Dataset excerpts:

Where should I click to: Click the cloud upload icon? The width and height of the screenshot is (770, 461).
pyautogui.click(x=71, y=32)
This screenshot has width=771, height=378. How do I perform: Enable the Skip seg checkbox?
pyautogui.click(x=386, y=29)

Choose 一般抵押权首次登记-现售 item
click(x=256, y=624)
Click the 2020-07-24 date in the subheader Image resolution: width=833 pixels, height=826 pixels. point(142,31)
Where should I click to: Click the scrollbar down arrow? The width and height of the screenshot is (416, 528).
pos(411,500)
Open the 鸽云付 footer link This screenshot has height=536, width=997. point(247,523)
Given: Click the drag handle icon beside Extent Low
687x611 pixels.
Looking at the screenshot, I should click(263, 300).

==

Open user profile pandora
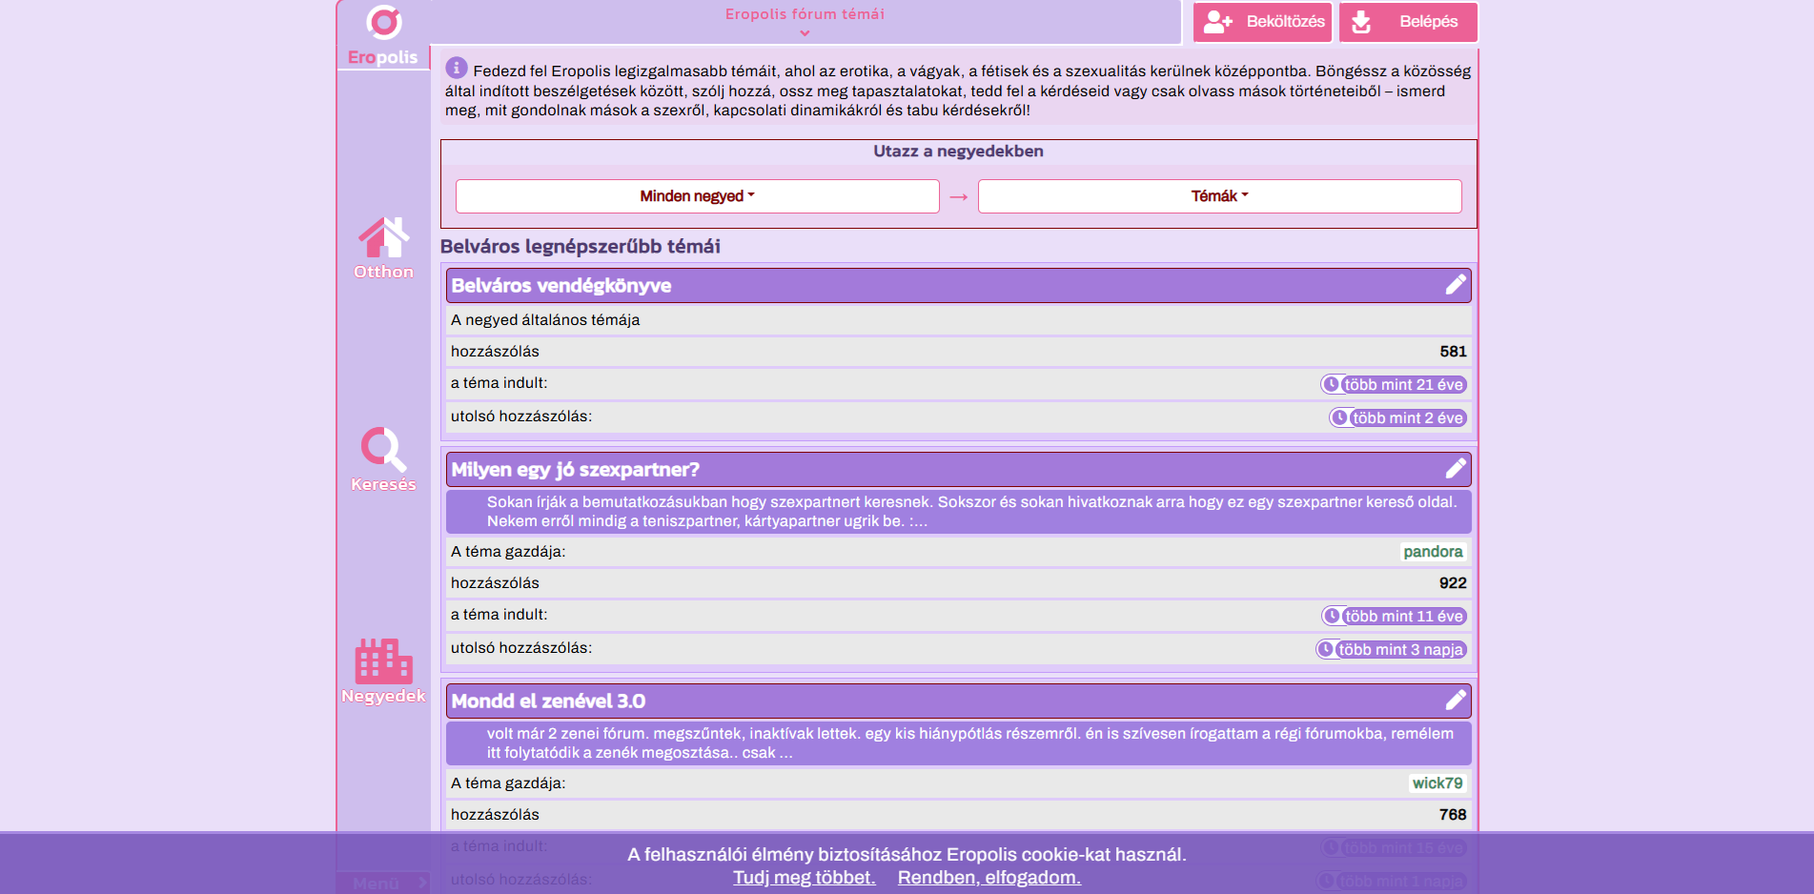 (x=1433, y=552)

Exercise aim: In the listing above, find the line containing "Click the 2020-07-24" and the line containing "Open the 鸽云付". Output them and every line between, exactly, and nothing else.

Exercise result:
Click the 2020-07-24 date in the subheader Image resolution: width=833 pixels, height=826 pixels. point(142,31)
Where should I click to: Click the scrollbar down arrow? The width and height of the screenshot is (416, 528).
pos(411,500)
Open the 鸽云付 footer link This screenshot has height=536, width=997. point(247,523)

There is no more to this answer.